This year’s Federal Budget is focused on easing cost of living pressures. But it falls short of what Australians need in the face of a growing health affordability crisis. People don’t all start from the same place, equal access on paper does not translate into equal access in real life.

This Budget recognises that someone’s health is shaped long before they walk into a clinic. But financial stress, housing insecurity, caring responsibilities and the pressures of everyday life don’t stay outside the health system for long. The real test is whether people can actually use the care and support available to them in everyday life.

The gap is no longer simply between rich and poor. Increasingly, it is between people who can easily navigate the system and people who can’t.

This Budget maintains investment across key parts of the health system, but it does not yet represent the scale of reform needed to address the growing complexity consumers face when trying to access care.

Because when life is complex, healthcare becomes harder to reach, coordinate and sustain. And too often, the burden of holding that complexity together falls back onto consumers, families and carers themselves.

We were pleased to see specialist out-of-pocket costs elevated as a national priority after more than a decade of advocacy by CHF and many others. The Government will provide $3.2 million over two years to undertake consultation on further reforms to improve the private healthcare system, and a further $2.1 million in 2026–27 to commission specialist advice to inform future affordability reforms.

For many consumers, specialist costs have become one of the fastest-growing barriers to accessing care.

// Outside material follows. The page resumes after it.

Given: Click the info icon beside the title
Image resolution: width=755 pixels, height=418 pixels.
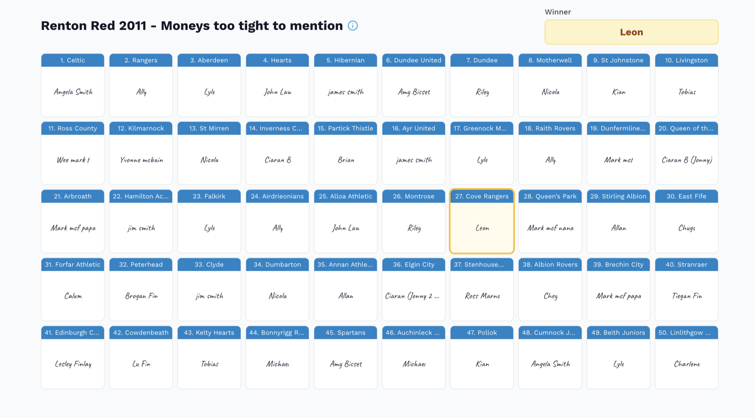Looking at the screenshot, I should 352,25.
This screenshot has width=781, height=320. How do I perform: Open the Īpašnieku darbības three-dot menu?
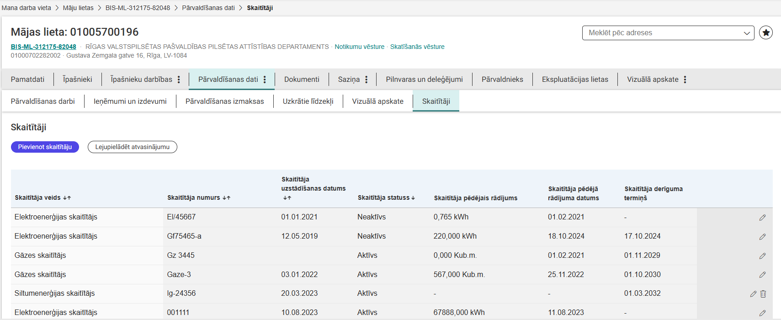tap(179, 80)
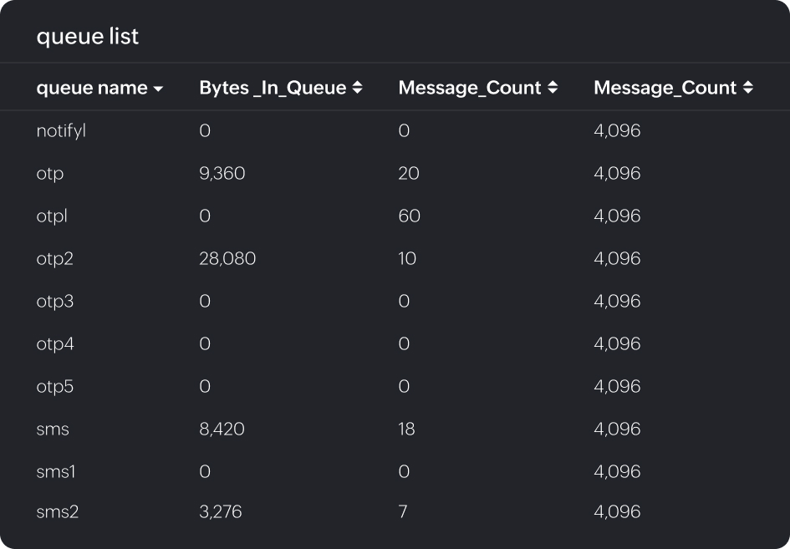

This announcement signals growing recognition that out-of-pocket costs are placing real pressure on households and creating barriers to timely treatment.

We welcome the Government’s commitment to tackling this issue and look forward to contributing to the next phase of reform. Consumers need to see practical change that reduces costs, improves transparency and makes specialist care more accessible in real terms.

The Government has also announced $431 million over four years to support dental services for eligible adults. Expanding access to the Child Dental Benefits Schedule through state services is a positive step and will help more children receive much needed treatment. But overall dental funding remains lower than the previous year, despite growing unmet need.

Dental health is not a luxury. Untreated oral disease causes pain, impacts nutrition, education and employment, and ultimately places greater pressure on the broader health system. The people paying the highest price are those least able to afford care. And what’s missing matters too.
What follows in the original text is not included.